As noites eram as piores. Durante o dia, eu conseguia me distrair com a escola e as brincadeiras com meus irmãos, mas à noite, o silêncio da casa voltava com força total. Havia algo naquela quietude, algo que parecia convidar a Garota das Sombras a se manifestar. Eu tentava manter os olhos fechados, forçando-me a dormir, mas a sensação de estar sendo observado não me deixava em paz. Era como se, a qualquer momento, eu fosse abrir os olhos e encontrá-la parada ao pé da cama, seus olhos brancos fixos em mim.

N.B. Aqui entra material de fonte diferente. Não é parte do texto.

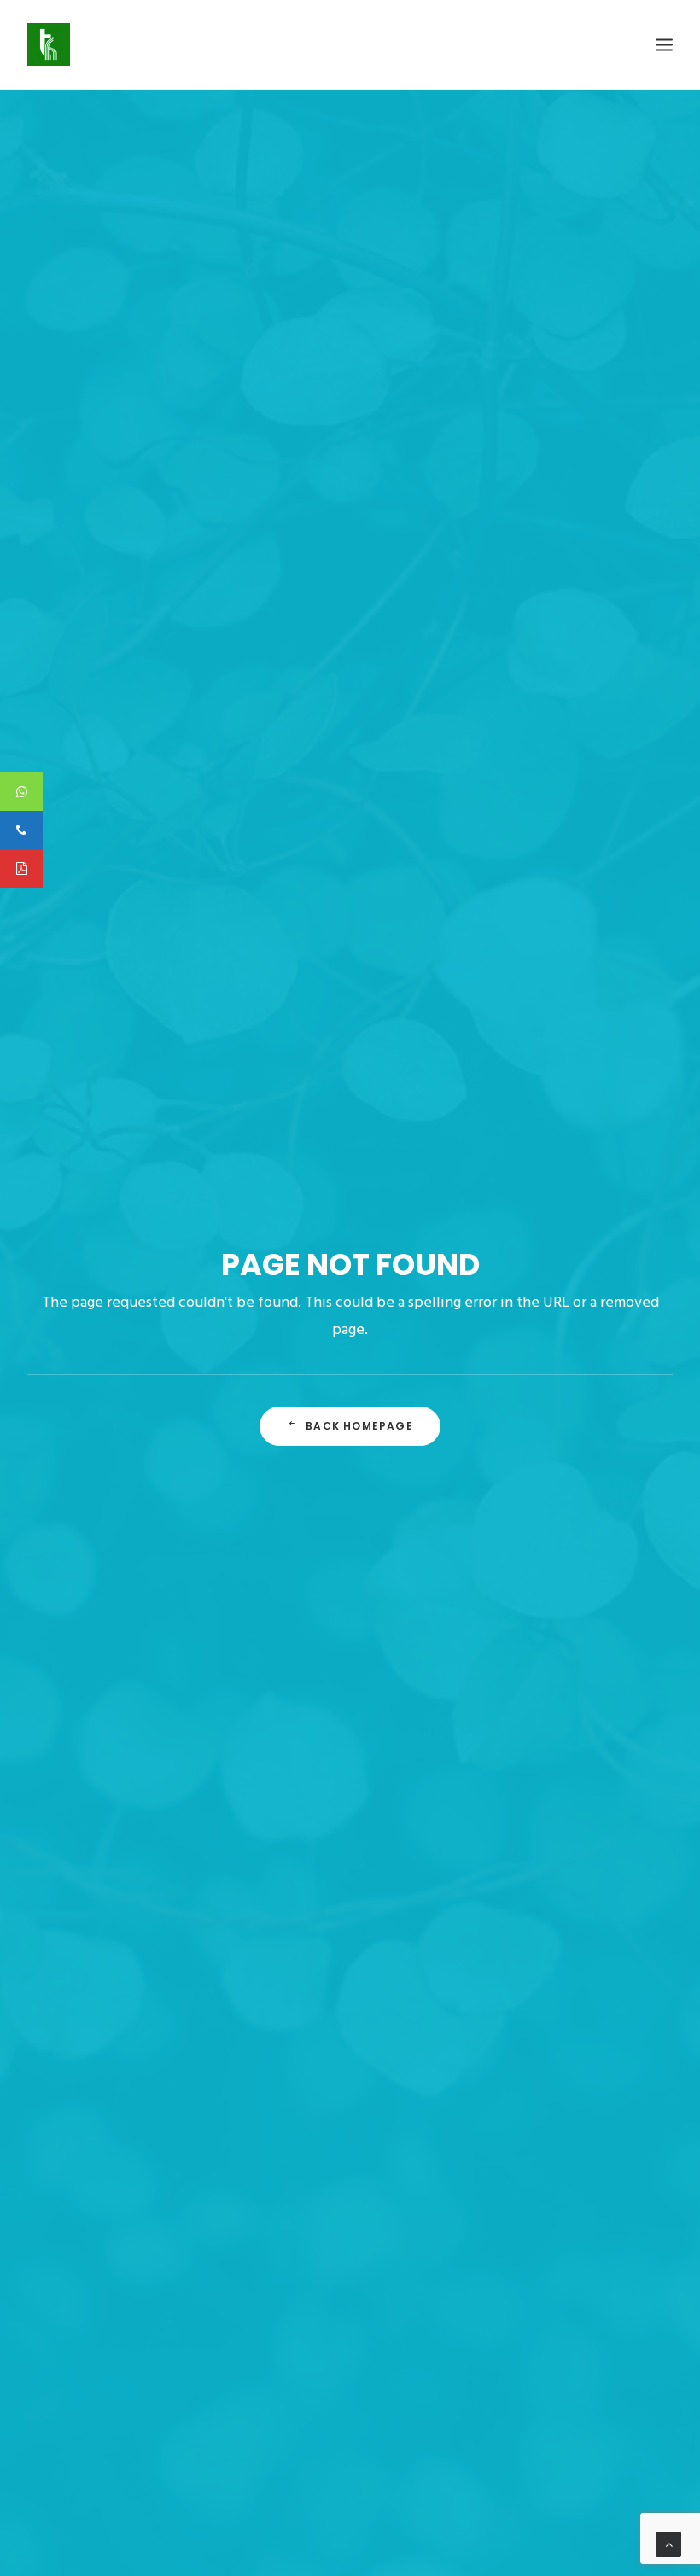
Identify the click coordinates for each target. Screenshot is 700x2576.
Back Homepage (359, 1426)
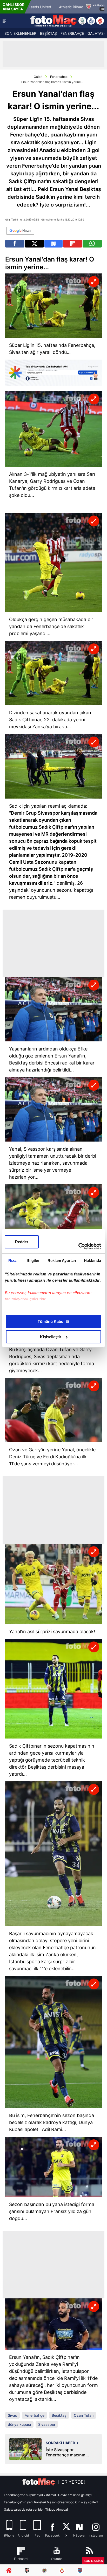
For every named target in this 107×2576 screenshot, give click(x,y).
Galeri (38, 77)
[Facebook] (14, 244)
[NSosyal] (53, 244)
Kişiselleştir (50, 1337)
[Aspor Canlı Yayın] (82, 21)
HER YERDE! (71, 2482)
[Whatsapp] (92, 244)
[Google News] (20, 231)
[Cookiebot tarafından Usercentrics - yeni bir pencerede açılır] (78, 1246)
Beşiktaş (59, 2415)
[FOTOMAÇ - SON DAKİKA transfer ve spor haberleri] (53, 21)
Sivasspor (46, 2424)
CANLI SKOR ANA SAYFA (13, 6)
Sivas (12, 2415)
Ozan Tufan (83, 2415)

Esse medo constante começou a se tornar parte da minha rotina. A casa, antes cheia de vida e alegria, agora parecia um lugar de mistério e incerteza. O silêncio, que antes era acolhedor, agora era sinônimo de perigo. E a cada dia que passava, eu sabia que aquilo não tinha acabado. A Garota das Sombras ainda estava por perto, em algum lugar, esperando o momento certo para aparecer novamente.
Mal sabia eu que aquele seria apenas o começo.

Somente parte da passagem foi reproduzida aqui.